*** Block opens ***
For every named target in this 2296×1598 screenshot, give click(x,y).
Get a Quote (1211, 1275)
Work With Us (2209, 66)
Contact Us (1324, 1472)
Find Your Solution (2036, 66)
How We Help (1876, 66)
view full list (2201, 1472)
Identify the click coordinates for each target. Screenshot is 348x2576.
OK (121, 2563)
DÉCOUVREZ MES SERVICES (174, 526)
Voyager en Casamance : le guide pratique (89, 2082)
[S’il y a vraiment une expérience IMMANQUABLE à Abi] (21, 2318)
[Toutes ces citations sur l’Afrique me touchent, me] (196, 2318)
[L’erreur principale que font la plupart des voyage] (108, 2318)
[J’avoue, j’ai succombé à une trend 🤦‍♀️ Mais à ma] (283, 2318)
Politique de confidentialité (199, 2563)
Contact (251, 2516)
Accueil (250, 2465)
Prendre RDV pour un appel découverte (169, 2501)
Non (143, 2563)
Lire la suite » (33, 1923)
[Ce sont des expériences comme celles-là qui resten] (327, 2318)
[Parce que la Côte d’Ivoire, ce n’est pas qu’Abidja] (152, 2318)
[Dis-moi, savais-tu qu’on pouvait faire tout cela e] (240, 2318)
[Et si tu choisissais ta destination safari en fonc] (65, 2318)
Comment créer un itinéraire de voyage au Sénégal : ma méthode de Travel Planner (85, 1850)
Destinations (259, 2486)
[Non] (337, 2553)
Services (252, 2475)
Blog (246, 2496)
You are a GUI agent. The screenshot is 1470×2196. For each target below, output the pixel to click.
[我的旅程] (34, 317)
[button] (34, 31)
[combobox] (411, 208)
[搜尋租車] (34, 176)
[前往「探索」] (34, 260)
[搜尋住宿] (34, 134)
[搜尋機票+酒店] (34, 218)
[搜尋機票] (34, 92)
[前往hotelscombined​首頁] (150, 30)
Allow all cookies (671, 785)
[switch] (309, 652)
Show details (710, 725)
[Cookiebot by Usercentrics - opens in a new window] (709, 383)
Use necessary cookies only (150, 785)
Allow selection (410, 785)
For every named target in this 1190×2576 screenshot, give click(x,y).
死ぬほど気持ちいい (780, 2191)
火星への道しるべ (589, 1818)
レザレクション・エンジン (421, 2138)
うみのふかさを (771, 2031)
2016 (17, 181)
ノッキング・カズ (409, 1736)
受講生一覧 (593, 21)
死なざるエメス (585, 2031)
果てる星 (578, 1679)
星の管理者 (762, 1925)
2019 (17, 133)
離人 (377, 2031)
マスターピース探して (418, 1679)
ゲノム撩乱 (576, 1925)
*** Block closes ***
Reproduce the entries above in full, precisely as written.

For every named target in this 2296×1598 screenshot, give click(x,y).
Get a Quote (1211, 1275)
Work With Us (2209, 66)
Contact Us (1324, 1472)
Find Your Solution (2036, 66)
How We Help (1876, 66)
view full list (2201, 1472)
Identify the click coordinates for each target. Screenshot is 348x2576.
OK (121, 2563)
DÉCOUVREZ MES SERVICES (174, 526)
Voyager en Casamance : le guide pratique (89, 2082)
[S’il y a vraiment une expérience IMMANQUABLE à Abi] (21, 2318)
[Toutes ces citations sur l’Afrique me touchent, me] (196, 2318)
[L’erreur principale que font la plupart des voyage] (108, 2318)
[J’avoue, j’ai succombé à une trend 🤦‍♀️ Mais à ma] (283, 2318)
Politique de confidentialité (199, 2563)
Contact (251, 2516)
Accueil (250, 2465)
Prendre RDV pour un appel découverte (169, 2501)
Non (143, 2563)
Lire la suite » (33, 1923)
[Ce sont des expériences comme celles-là qui resten] (327, 2318)
[Parce que la Côte d’Ivoire, ce n’est pas qu’Abidja] (152, 2318)
[Dis-moi, savais-tu qu’on pouvait faire tout cela e] (240, 2318)
[Et si tu choisissais ta destination safari en fonc] (65, 2318)
Comment créer un itinéraire de voyage au Sénégal : ma méthode de Travel Planner (85, 1850)
Destinations (259, 2486)
[Non] (337, 2553)
Services (252, 2475)
Blog (246, 2496)
You are a GUI agent. The screenshot is 1470×2196. For each target below, output the pixel to click.
[我的旅程] (34, 317)
[button] (34, 31)
[combobox] (411, 208)
[搜尋租車] (34, 176)
[前往「探索」] (34, 260)
[搜尋住宿] (34, 134)
[搜尋機票+酒店] (34, 218)
[搜尋機票] (34, 92)
[前往hotelscombined​首頁] (150, 30)
Allow all cookies (671, 785)
[switch] (309, 652)
Show details (710, 725)
[Cookiebot by Usercentrics - opens in a new window] (709, 383)
Use necessary cookies only (150, 785)
Allow selection (410, 785)
For every named target in this 1190×2576 screenshot, give click(x,y).
死ぬほど気持ちいい (780, 2191)
火星への道しるべ (589, 1818)
レザレクション・エンジン (421, 2138)
うみのふかさを (771, 2031)
2016 (17, 181)
ノッキング・カズ (409, 1736)
受講生一覧 (593, 21)
死なざるエメス (585, 2031)
果てる星 (578, 1679)
星の管理者 (762, 1925)
2019 (17, 133)
離人 (377, 2031)
マスターピース探して (418, 1679)
ゲノム撩乱 (576, 1925)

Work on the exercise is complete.